[Raw records]
···

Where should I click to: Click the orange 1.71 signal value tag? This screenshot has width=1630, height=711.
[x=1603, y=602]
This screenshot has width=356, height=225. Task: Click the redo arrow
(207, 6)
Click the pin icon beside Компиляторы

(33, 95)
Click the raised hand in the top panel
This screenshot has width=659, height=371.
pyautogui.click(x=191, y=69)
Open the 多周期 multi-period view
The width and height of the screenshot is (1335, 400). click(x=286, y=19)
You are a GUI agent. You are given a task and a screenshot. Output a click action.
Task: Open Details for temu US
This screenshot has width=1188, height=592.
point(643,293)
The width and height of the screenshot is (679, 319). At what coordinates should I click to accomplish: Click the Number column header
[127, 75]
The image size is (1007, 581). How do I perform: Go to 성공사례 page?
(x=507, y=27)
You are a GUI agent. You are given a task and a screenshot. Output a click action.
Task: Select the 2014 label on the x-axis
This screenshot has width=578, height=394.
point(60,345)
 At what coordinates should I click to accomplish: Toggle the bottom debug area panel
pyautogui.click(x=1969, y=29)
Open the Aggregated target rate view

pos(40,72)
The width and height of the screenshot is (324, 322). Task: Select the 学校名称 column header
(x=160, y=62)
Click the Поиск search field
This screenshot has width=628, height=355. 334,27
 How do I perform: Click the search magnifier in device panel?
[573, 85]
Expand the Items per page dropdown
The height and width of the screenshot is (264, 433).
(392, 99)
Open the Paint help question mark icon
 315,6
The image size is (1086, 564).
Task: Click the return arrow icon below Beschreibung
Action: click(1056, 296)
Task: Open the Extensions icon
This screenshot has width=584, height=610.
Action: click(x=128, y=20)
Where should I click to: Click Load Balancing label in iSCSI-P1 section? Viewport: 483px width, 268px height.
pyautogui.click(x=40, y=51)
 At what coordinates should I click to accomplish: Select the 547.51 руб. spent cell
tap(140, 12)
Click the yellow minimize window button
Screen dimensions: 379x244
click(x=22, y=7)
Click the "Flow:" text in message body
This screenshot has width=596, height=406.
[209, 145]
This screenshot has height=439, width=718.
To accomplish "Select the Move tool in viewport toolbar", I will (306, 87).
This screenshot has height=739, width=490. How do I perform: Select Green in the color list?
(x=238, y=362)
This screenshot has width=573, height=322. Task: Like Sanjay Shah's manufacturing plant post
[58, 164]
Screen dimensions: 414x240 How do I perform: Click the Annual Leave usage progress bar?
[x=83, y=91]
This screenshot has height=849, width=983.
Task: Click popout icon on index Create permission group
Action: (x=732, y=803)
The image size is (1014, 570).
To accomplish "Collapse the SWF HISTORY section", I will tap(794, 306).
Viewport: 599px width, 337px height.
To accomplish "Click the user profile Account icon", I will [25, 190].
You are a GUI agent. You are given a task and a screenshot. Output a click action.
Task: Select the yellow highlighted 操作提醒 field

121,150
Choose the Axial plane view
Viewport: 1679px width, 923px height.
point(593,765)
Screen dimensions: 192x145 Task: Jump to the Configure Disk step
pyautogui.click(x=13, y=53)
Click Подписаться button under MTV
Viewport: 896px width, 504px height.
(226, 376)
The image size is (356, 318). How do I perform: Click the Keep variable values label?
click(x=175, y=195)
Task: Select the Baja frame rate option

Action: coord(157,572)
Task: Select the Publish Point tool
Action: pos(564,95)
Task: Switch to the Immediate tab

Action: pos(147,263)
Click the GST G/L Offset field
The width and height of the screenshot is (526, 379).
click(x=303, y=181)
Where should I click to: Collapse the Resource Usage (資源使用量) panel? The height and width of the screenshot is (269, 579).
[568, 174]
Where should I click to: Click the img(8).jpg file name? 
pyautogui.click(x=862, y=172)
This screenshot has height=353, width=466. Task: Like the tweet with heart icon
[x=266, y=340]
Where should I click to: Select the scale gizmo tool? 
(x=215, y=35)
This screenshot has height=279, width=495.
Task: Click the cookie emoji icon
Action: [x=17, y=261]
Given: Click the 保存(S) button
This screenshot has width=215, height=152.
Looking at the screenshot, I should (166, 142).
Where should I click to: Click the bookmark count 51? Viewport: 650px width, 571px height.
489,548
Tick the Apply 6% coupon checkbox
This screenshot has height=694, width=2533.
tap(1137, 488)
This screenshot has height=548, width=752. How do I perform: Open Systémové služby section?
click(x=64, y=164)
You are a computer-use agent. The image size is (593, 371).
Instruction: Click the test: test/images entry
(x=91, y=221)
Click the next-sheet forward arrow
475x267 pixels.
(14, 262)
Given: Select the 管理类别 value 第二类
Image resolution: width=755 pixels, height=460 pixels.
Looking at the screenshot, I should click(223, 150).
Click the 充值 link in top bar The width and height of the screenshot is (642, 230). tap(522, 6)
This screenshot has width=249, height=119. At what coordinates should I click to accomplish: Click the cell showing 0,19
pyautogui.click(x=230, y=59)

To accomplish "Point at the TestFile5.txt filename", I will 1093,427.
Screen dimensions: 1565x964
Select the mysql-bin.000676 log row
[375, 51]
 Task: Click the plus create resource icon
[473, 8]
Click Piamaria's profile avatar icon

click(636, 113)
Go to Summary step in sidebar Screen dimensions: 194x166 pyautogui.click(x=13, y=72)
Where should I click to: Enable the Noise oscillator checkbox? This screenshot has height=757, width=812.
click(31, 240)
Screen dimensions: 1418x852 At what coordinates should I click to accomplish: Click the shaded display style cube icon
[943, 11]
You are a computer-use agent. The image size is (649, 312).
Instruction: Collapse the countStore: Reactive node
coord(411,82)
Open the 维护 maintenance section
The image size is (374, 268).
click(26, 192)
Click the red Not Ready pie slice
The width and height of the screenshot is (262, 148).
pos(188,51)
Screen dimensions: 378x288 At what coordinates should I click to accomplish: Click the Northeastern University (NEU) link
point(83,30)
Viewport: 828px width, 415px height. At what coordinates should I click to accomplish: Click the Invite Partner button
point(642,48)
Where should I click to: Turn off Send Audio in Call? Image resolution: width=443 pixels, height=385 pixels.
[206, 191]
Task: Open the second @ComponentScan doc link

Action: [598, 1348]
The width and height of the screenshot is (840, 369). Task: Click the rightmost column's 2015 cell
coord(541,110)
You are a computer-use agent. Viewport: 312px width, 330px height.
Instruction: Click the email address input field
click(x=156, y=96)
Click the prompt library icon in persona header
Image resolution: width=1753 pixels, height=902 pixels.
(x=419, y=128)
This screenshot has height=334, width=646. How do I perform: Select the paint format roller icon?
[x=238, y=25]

···

> Written instruction: Duplicate all of the rows above, line for line, without changing anything.

> Correct output:
Where should I click to: Click the orange 1.71 signal value tag? This screenshot has width=1630, height=711.
[x=1603, y=602]
This screenshot has width=356, height=225. Task: Click the redo arrow
(207, 6)
Click the pin icon beside Компиляторы

(33, 95)
Click the raised hand in the top panel
This screenshot has width=659, height=371.
pyautogui.click(x=191, y=69)
Open the 多周期 multi-period view
The width and height of the screenshot is (1335, 400). click(x=286, y=19)
You are a GUI agent. You are given a task and a screenshot. Output a click action.
Task: Open Details for temu US
This screenshot has width=1188, height=592.
point(643,293)
The width and height of the screenshot is (679, 319). At what coordinates should I click to accomplish: Click the Number column header
[127, 75]
The image size is (1007, 581). How do I perform: Go to 성공사례 page?
(x=507, y=27)
You are a GUI agent. You are given a task and a screenshot. Output a click action.
Task: Select the 2014 label on the x-axis
This screenshot has width=578, height=394.
point(60,345)
 At what coordinates should I click to accomplish: Toggle the bottom debug area panel
pyautogui.click(x=1969, y=29)
Open the Aggregated target rate view

pos(40,72)
The width and height of the screenshot is (324, 322). Task: Select the 学校名称 column header
(x=160, y=62)
Click the Поиск search field
This screenshot has width=628, height=355. 334,27
 How do I perform: Click the search magnifier in device panel?
[573, 85]
Expand the Items per page dropdown
The height and width of the screenshot is (264, 433).
(392, 99)
Open the Paint help question mark icon
 315,6
The image size is (1086, 564).
Task: Click the return arrow icon below Beschreibung
Action: click(1056, 296)
Task: Open the Extensions icon
This screenshot has width=584, height=610.
Action: click(x=128, y=20)
Where should I click to: Click Load Balancing label in iSCSI-P1 section? Viewport: 483px width, 268px height.
pyautogui.click(x=40, y=51)
 At what coordinates should I click to accomplish: Select the 547.51 руб. spent cell
tap(140, 12)
Click the yellow minimize window button
Screen dimensions: 379x244
click(x=22, y=7)
Click the "Flow:" text in message body
This screenshot has width=596, height=406.
[209, 145]
This screenshot has height=439, width=718.
To accomplish "Select the Move tool in viewport toolbar", I will (306, 87).
This screenshot has height=739, width=490. How do I perform: Select Green in the color list?
(x=238, y=362)
This screenshot has width=573, height=322. Task: Like Sanjay Shah's manufacturing plant post
[58, 164]
Screen dimensions: 414x240 How do I perform: Click the Annual Leave usage progress bar?
[x=83, y=91]
This screenshot has height=849, width=983.
Task: Click popout icon on index Create permission group
Action: (x=732, y=803)
The image size is (1014, 570).
To accomplish "Collapse the SWF HISTORY section", I will tap(794, 306).
Viewport: 599px width, 337px height.
To accomplish "Click the user profile Account icon", I will [25, 190].
You are a GUI agent. You are given a task and a screenshot. Output a click action.
Task: Select the yellow highlighted 操作提醒 field

121,150
Choose the Axial plane view
Viewport: 1679px width, 923px height.
point(593,765)
Screen dimensions: 192x145 Task: Jump to the Configure Disk step
pyautogui.click(x=13, y=53)
Click Подписаться button under MTV
Viewport: 896px width, 504px height.
(226, 376)
The image size is (356, 318). How do I perform: Click the Keep variable values label?
click(x=175, y=195)
Task: Select the Baja frame rate option

Action: coord(157,572)
Task: Select the Publish Point tool
Action: pos(564,95)
Task: Switch to the Immediate tab

Action: pos(147,263)
Click the GST G/L Offset field
The width and height of the screenshot is (526, 379).
click(x=303, y=181)
Where should I click to: Collapse the Resource Usage (資源使用量) panel? The height and width of the screenshot is (269, 579).
[568, 174]
Where should I click to: Click the img(8).jpg file name? 
pyautogui.click(x=862, y=172)
This screenshot has height=353, width=466. Task: Like the tweet with heart icon
[x=266, y=340]
Where should I click to: Select the scale gizmo tool? 
(x=215, y=35)
This screenshot has height=279, width=495.
Task: Click the cookie emoji icon
Action: [x=17, y=261]
Given: Click the 保存(S) button
This screenshot has width=215, height=152.
Looking at the screenshot, I should (166, 142).
Where should I click to: Click the bookmark count 51? Viewport: 650px width, 571px height.
489,548
Tick the Apply 6% coupon checkbox
This screenshot has height=694, width=2533.
tap(1137, 488)
This screenshot has height=548, width=752. How do I perform: Open Systémové služby section?
click(x=64, y=164)
You are a computer-use agent. The image size is (593, 371).
Instruction: Click the test: test/images entry
(x=91, y=221)
Click the next-sheet forward arrow
475x267 pixels.
(14, 262)
Given: Select the 管理类别 value 第二类
Image resolution: width=755 pixels, height=460 pixels.
Looking at the screenshot, I should click(223, 150).
Click the 充值 link in top bar The width and height of the screenshot is (642, 230). tap(522, 6)
This screenshot has width=249, height=119. At what coordinates should I click to accomplish: Click the cell showing 0,19
pyautogui.click(x=230, y=59)

To accomplish "Point at the TestFile5.txt filename", I will 1093,427.
Screen dimensions: 1565x964
Select the mysql-bin.000676 log row
[375, 51]
 Task: Click the plus create resource icon
[473, 8]
Click Piamaria's profile avatar icon

click(636, 113)
Go to Summary step in sidebar Screen dimensions: 194x166 pyautogui.click(x=13, y=72)
Where should I click to: Enable the Noise oscillator checkbox? This screenshot has height=757, width=812.
click(31, 240)
Screen dimensions: 1418x852 At what coordinates should I click to accomplish: Click the shaded display style cube icon
[943, 11]
You are a computer-use agent. The image size is (649, 312).
Instruction: Collapse the countStore: Reactive node
coord(411,82)
Open the 维护 maintenance section
The image size is (374, 268).
click(26, 192)
Click the red Not Ready pie slice
The width and height of the screenshot is (262, 148).
pos(188,51)
Screen dimensions: 378x288 At what coordinates should I click to accomplish: Click the Northeastern University (NEU) link
point(83,30)
Viewport: 828px width, 415px height. At what coordinates should I click to accomplish: Click the Invite Partner button
point(642,48)
Where should I click to: Turn off Send Audio in Call? Image resolution: width=443 pixels, height=385 pixels.
[206, 191]
Task: Open the second @ComponentScan doc link

Action: [598, 1348]
The width and height of the screenshot is (840, 369). Task: Click the rightmost column's 2015 cell
coord(541,110)
You are a computer-use agent. Viewport: 312px width, 330px height.
Instruction: Click the email address input field
click(x=156, y=96)
Click the prompt library icon in persona header
Image resolution: width=1753 pixels, height=902 pixels.
(x=419, y=128)
This screenshot has height=334, width=646. How do I perform: Select the paint format roller icon?
[x=238, y=25]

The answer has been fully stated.